A curious case of allocating behavior

performance

#1

Hello,
while trying to implement a kind of array where each element is computed on demand by a function (the goal is to avoid storing the full array – it’s a generalized version of what is discussed here), I encountered a curious case of mysterious allocation behavior, and need some advice for how to proceed. In short, my module works properly and allocation-free for some functions, but causes allocations with other functions that are only slightly more complex.

The following is my (minimal) implementation for this array type. The constructor ComputedArray takes a function and a list of coordinate grids, such that if A=ComputedArray(f,xs,ys) then A[i,j]==f(xs[i],ys[j]) etc for higher dimensions.

module TestComputedArrays

import Base: size, getindex
export ComputedArray

struct ComputedArray{F,C,T,N} <: AbstractArray{T,N}
   fn     :: F
   coords :: C
end

function ComputedArray(fn, coords...)
   N = length(coords)
   argtypes = map(eltype, coords)
   T = Base.return_types(fn, argtypes)[1]
   ComputedArray{typeof(fn), typeof(coords), T, N}(fn, coords)
end

size(A::ComputedArray) = map(length, A.coords)
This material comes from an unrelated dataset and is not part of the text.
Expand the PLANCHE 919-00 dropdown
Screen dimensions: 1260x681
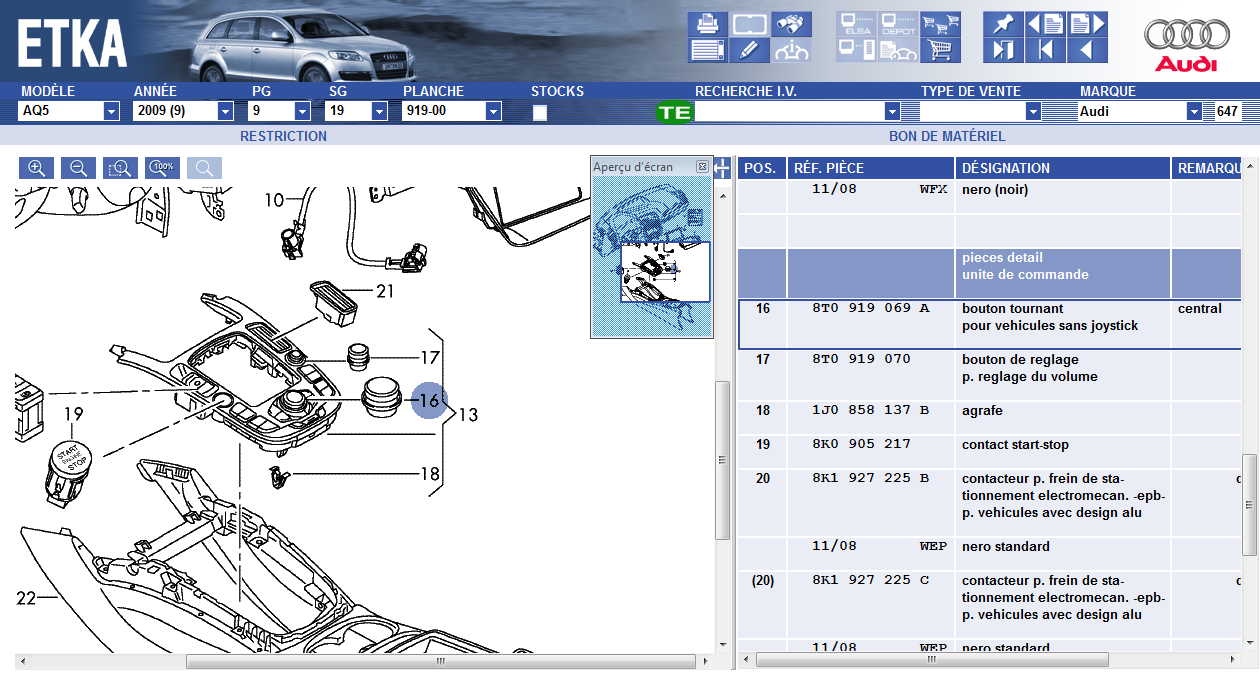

@generated function getindex(A::ComputedArray{F,C,T,N}, I::Vararg{Int,N}) where {F,C,T,N}
   ex = :( A.fn() )
   for d = 1:N
      push!(ex.args, :( A.coords[$d][I[$d]] ))
   end
   return ex
end

end # module

Here is some example code showing the curious behavior:

include("TestComputedArrays.jl")
using TestComputedArrays
using BenchmarkTools

v(a,b,c,d) = hypot(a-c,b-d)
w(a,b,c,d) = 1/hypot(a-c,b-d)

xs = linspace(0,1,6)
ys = collect(xs)

vy = ComputedArray(v,ys,ys,ys,ys)
wy = ComputedArray(w,ys,ys,ys,ys)
vx = ComputedArray(v,xs,xs,xs,xs)

println("ARRAY ACCESS")
@btime $vy[1,2,3,4]
@btime $wy[1,2,3,4]
@btime $vx[1,2,3,4]

println("COLLECT")
@btime collect($vy)
@btime collect($wy)
@btime collect($vx)

which produces the following output (Julia 0.6.0-rc2):

ARRAY ACCESS
7.957 ns (0 allocations: 0 bytes)
23.622 ns (1 allocation: 16 bytes)
48.681 ns (2 allocations: 224 bytes)
COLLECT
13.458 μs (2 allocations: 10.30 KiB)
56.907 μs (1298 allocations: 30.55 KiB)
82.694 μs (2594 allocations: 293.80 KiB)

Observations:

  • [vy] No allocations for the v function when the underlying coords are Arrays.
  • [wy] One allocation for the w function, which is simply the reciprocal of v. w itself is not allocating.
  • [vx] Two allocations if the underlying coords are linspaces instead of Arrays, although the common wisdom is that linspace is as performant as Array.
  • The COLLECT part shows that the allocations are indeed happening for each array access.
  • @code_warntype wy[1,2,3,4] reveals nothing suspicious, likewise for vx.

The behavior seems to depend on the “complexity” of the underlying function. It also seems to depend on dimensionality, e.g. if I use a function with only two or three arguments (instead of four as in the example), then I find the array access to be non-allocating (but the linspaces still cause allocations).

My questions:

  • What causes these allocations? My guess is that it’s related to inlining. Correct?
  • How can I avoid these allocations? I’m okay with forcing coords to be Arrays for simplicity, but it needs to be allocation-free even for “complex” functions. Perhaps the @generated function approach for my getindex is the culprit, but AFAICT it produces very straightforward code for each dimensionality N.

#2

Bingo. You’re hitting what is frequently referred to as the splatting penalty. Splatting arguments into varargs functions like getindex can be allocation-free, but only the function inlines into the caller. Otherwise, Julia needs to allocate a tuple on the heap in order to pass the indices to getindex. That’s where you’re seeing the bulk of the allocations come from with the more complicated versions of your object — the computation becomes complex enough that the indexing call no longer inlines. So you can add an inline annotation to the function to ensure it inlines and avoid the allocation.

Adding inline annotations to @generated functions is also tricky. Doing the obvious things (@inline @generated function …) doesn’t work because you’re actually annotating the generator function (and not the generated one). Instead, you can use the un-exported helper function to do this:

    return :(Base.@_inline_meta; $ex)

That puts the inline annotation into the generated function. See https://github.com/JuliaLang/julia/issues/13359 for more details.


#3

Thanks a lot, @mbauman! With the inline annotation, the allocations are gone for both the “complex” function and the linspace case. Perfect!